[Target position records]
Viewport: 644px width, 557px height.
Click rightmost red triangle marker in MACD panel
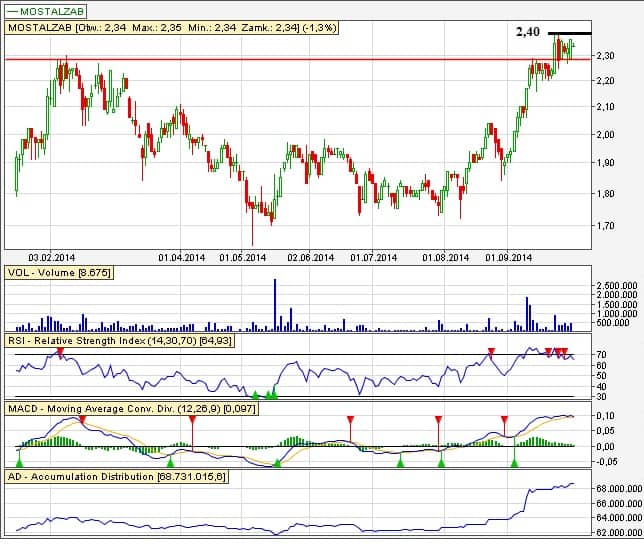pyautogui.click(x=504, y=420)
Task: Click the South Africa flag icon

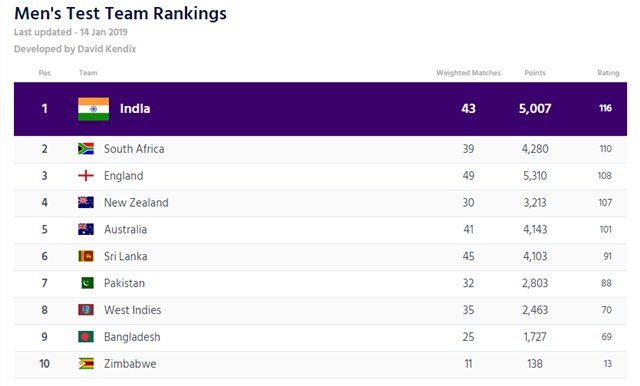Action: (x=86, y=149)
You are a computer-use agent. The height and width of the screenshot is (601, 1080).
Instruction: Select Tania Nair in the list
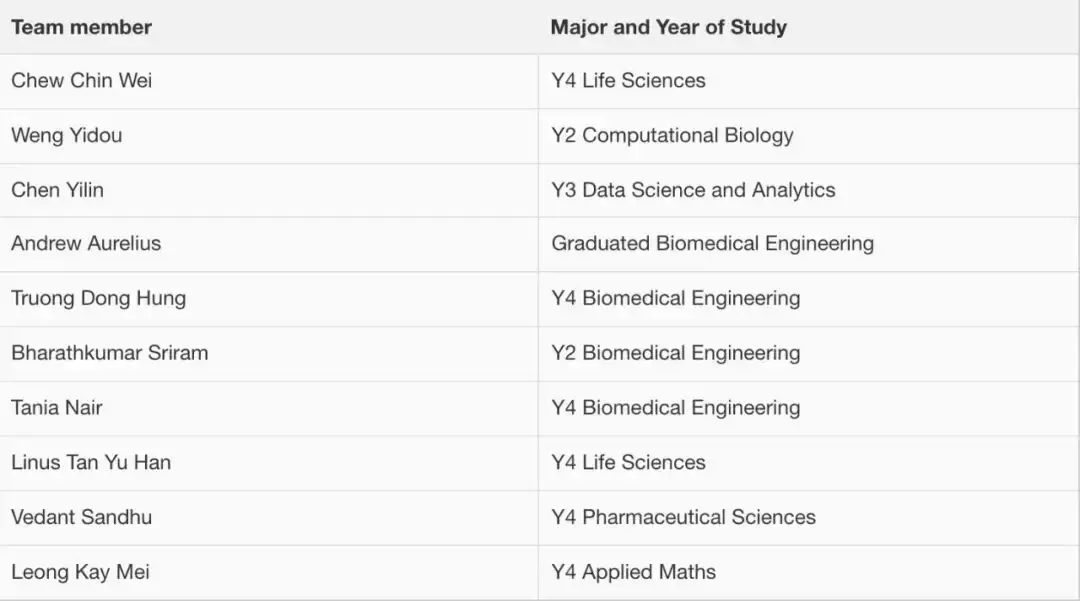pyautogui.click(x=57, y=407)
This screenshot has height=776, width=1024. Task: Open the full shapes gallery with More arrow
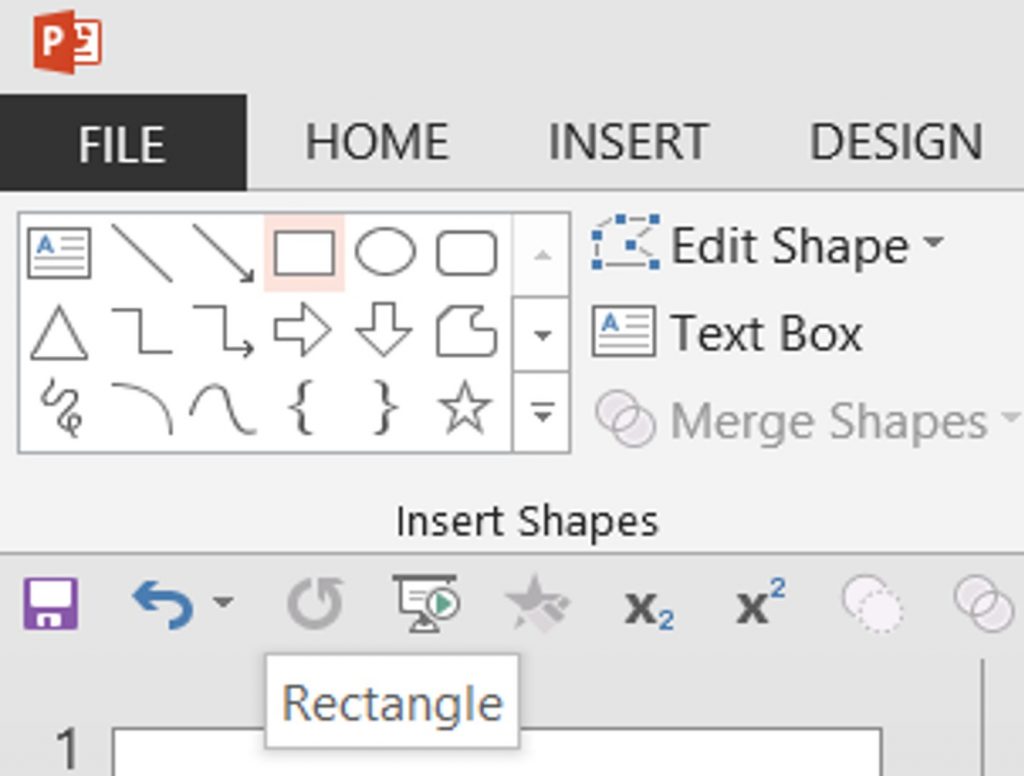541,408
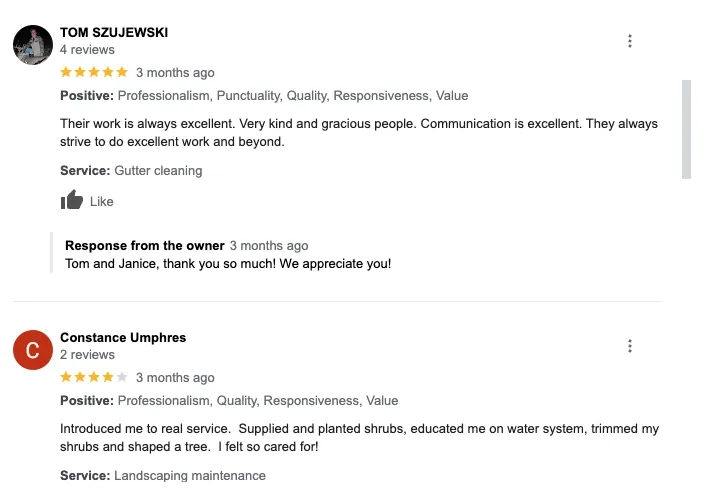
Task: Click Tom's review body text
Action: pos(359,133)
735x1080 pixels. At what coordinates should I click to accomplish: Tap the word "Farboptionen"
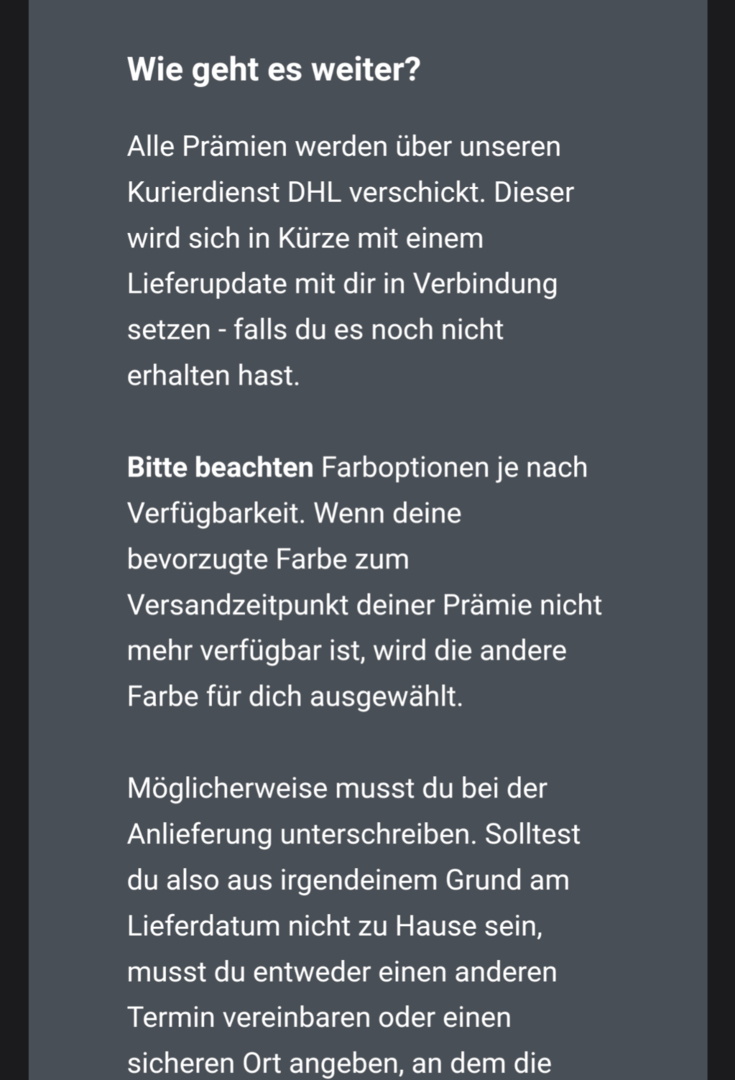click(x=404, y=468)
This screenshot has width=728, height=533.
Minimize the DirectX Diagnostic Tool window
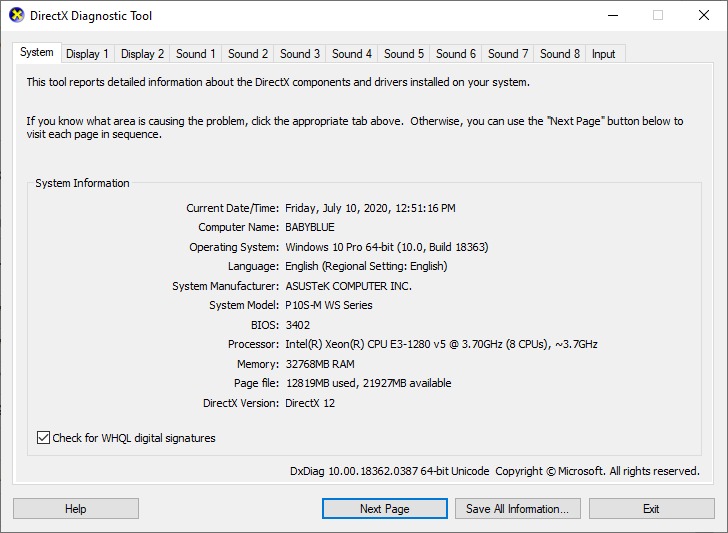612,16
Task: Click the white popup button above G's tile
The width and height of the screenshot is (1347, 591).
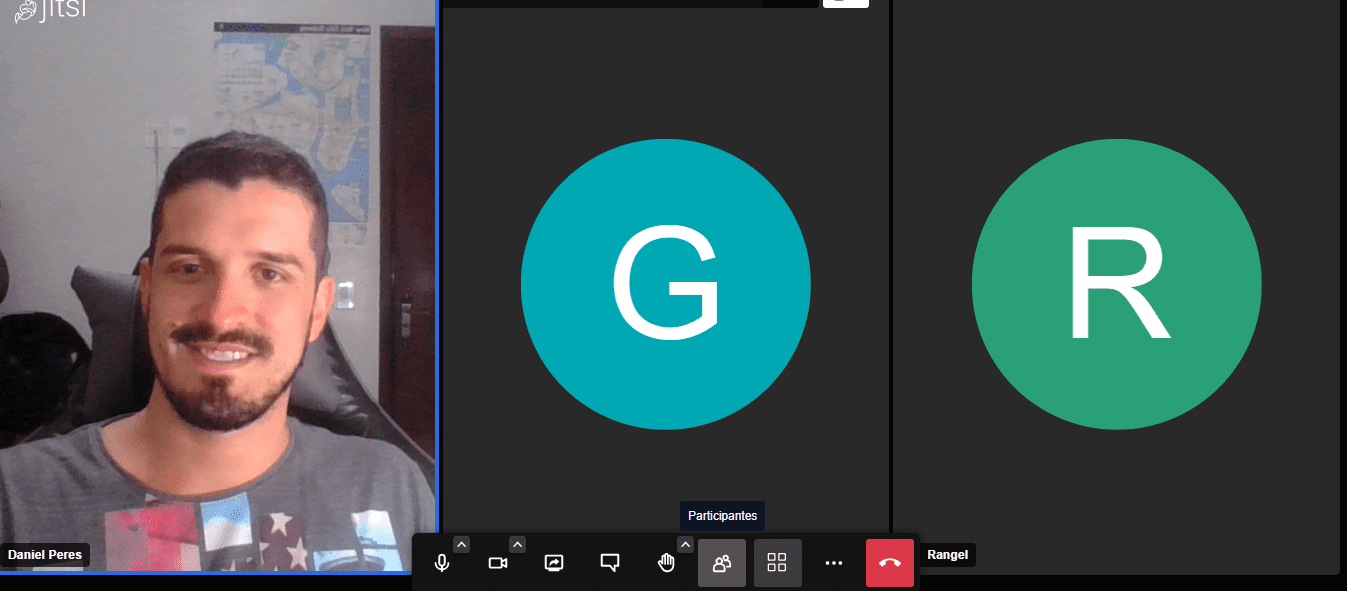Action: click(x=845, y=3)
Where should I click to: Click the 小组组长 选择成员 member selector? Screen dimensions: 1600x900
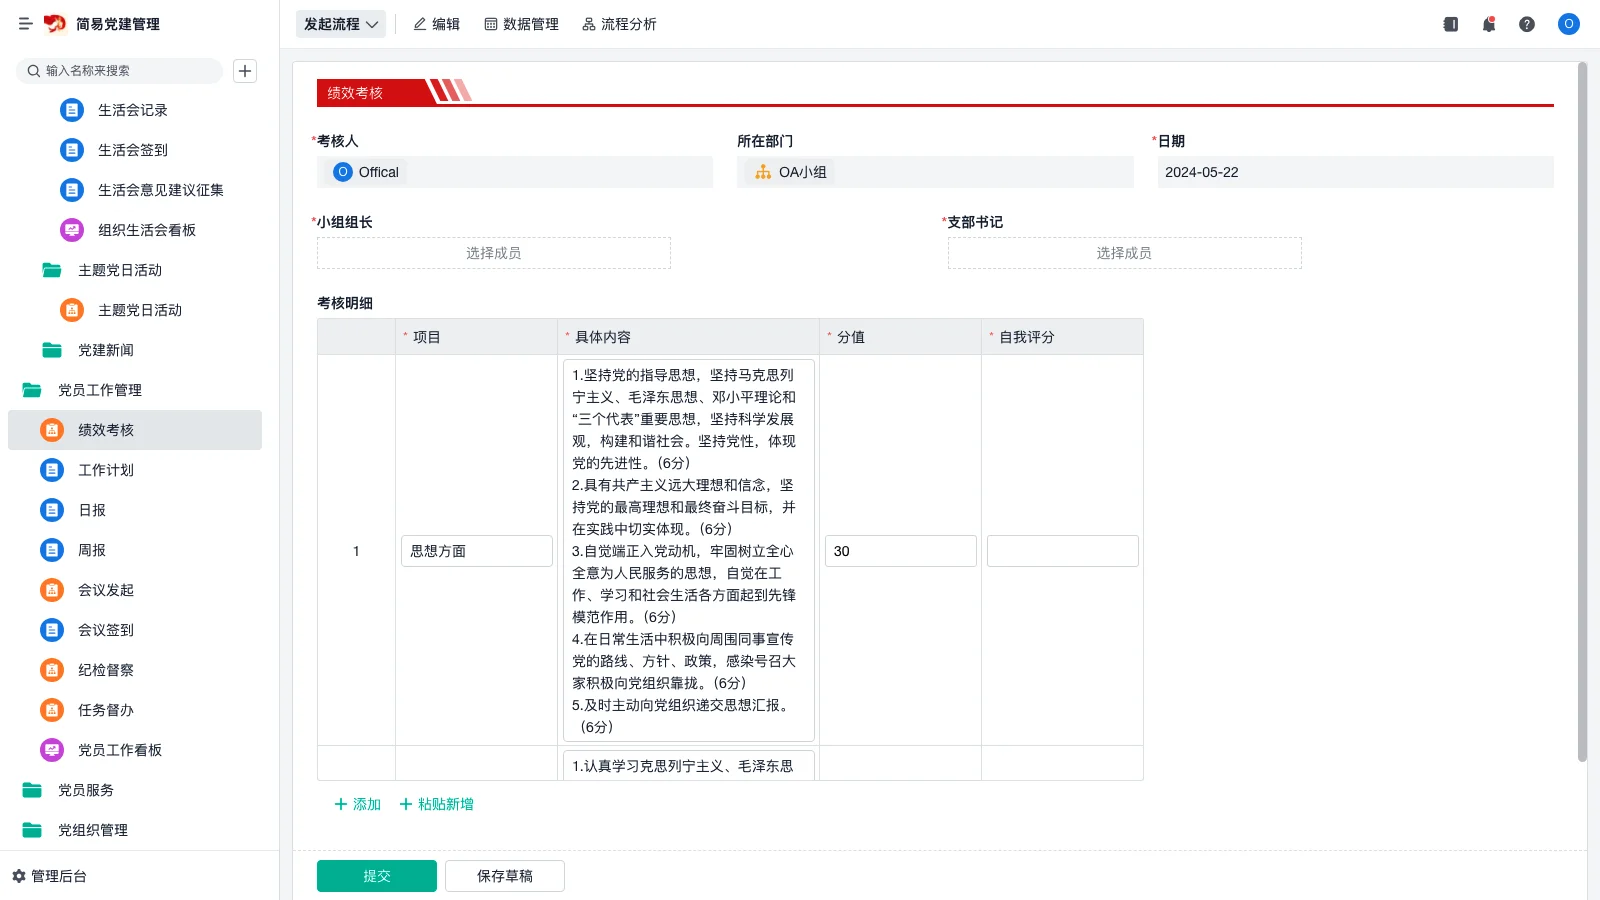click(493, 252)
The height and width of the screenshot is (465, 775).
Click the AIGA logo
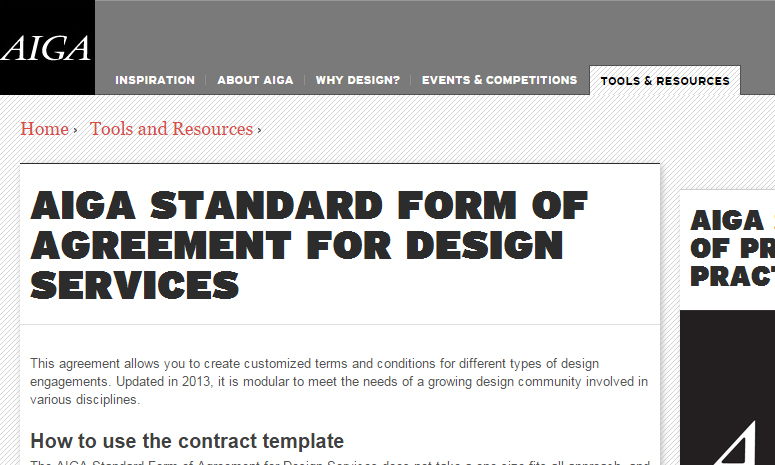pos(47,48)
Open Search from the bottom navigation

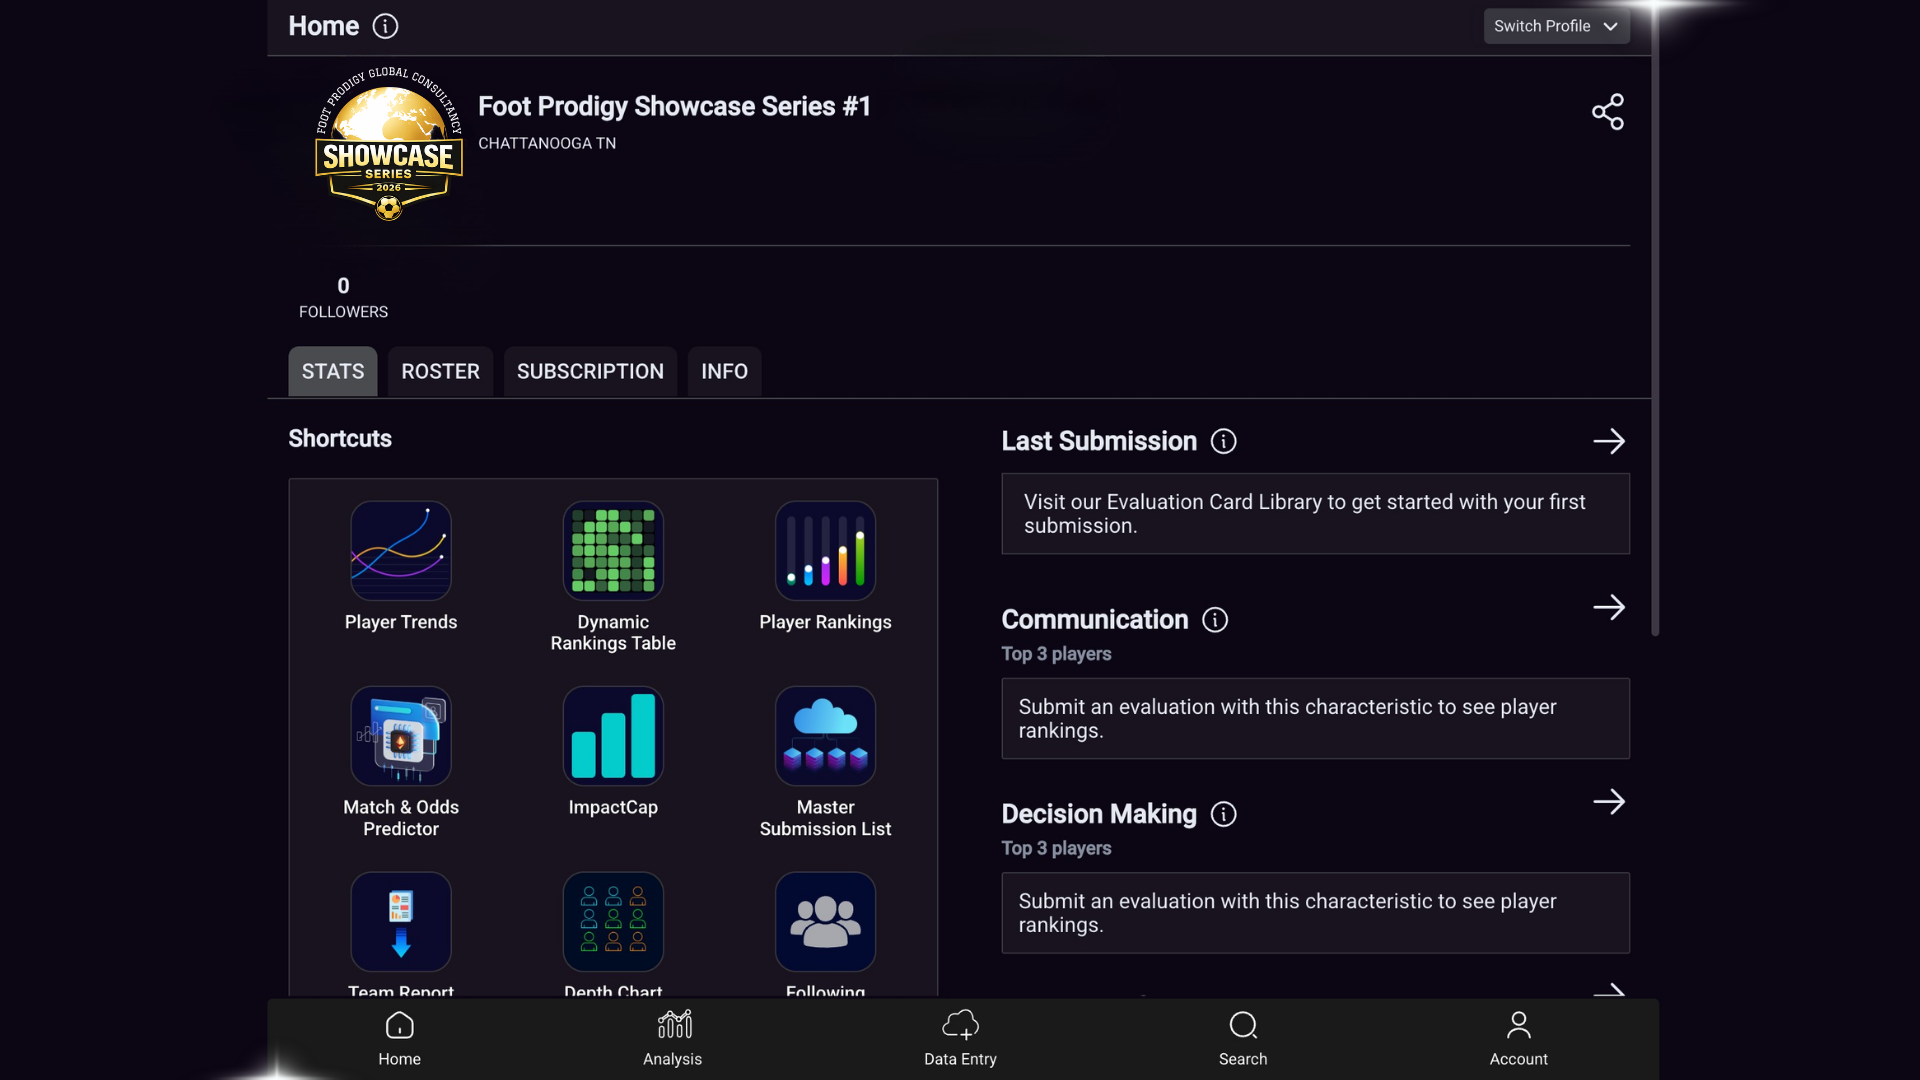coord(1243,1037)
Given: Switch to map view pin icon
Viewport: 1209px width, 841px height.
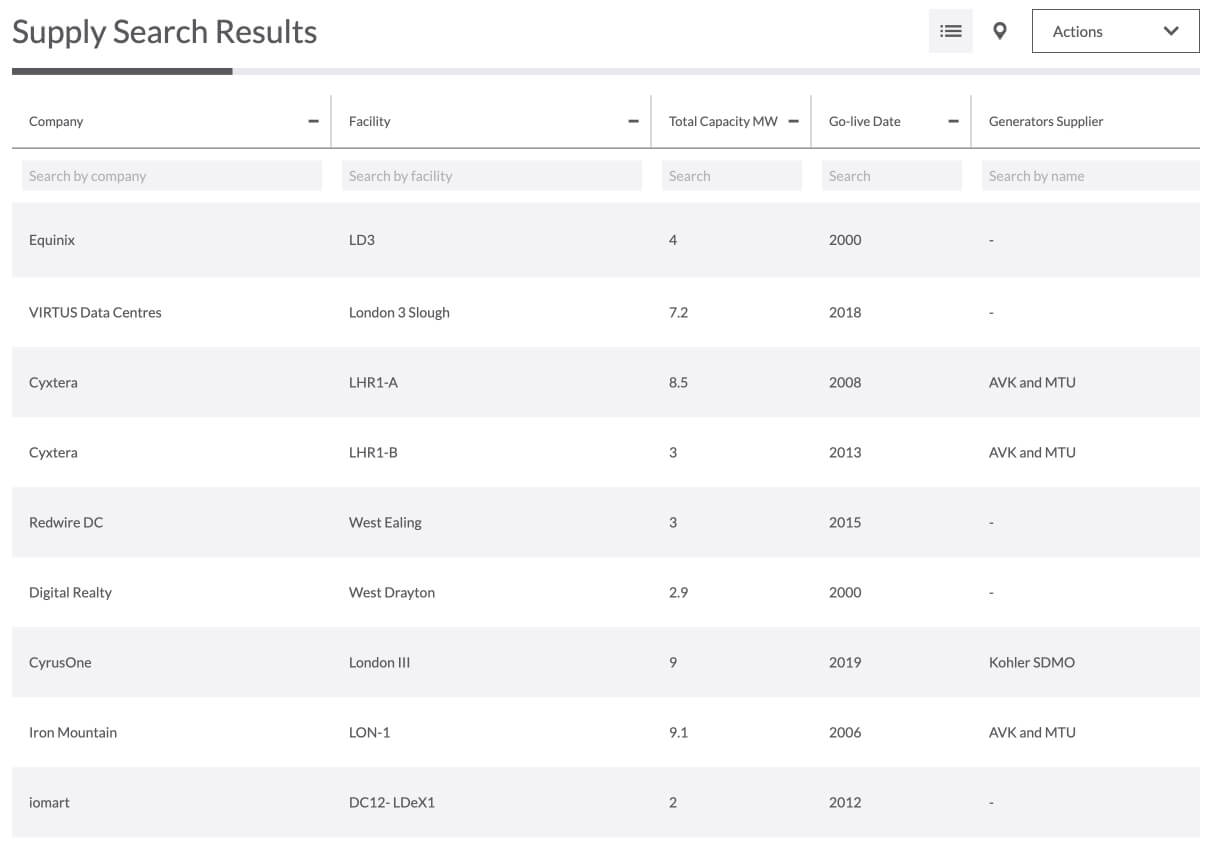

Directions> Put every line of the listing above into a numbered list. Skip the blank lines and leave out the pictures.

Result>
1. Viewport: 644px width, 557px height.
2. Click rightmost red triangle marker in MACD panel
3. pyautogui.click(x=504, y=420)
4. Task: Click the South Africa flag icon
5. Action: (x=86, y=149)
6. You are a computer-use agent. The height and width of the screenshot is (601, 1080).
7. Instruction: Select Tania Nair in the list
8. pyautogui.click(x=57, y=407)
9. This screenshot has height=776, width=1024. Task: Open the full shapes gallery with More arrow
10. 541,408
11. Task: Click Tom's review body text
12. Action: pos(359,133)
13. 735x1080 pixels. At what coordinates should I click to accomplish: Tap the word "Farboptionen"
14. click(x=404, y=468)
15. This screenshot has width=728, height=533.
16. Minimize the DirectX Diagnostic Tool window
17. 612,16
18. Task: Click the white popup button above G's tile
19. The width and height of the screenshot is (1347, 591).
20. Action: click(x=845, y=3)
21. Where should I click to: Click the 小组组长 选择成员 member selector? Screen dimensions: 1600x900
22. click(493, 252)
23. The height and width of the screenshot is (465, 775).
24. Click the AIGA logo
25. pos(47,48)
26. Open Search from the bottom navigation
27. coord(1243,1037)
28. Given: Switch to map view pin icon
29. Viewport: 1209px width, 841px height.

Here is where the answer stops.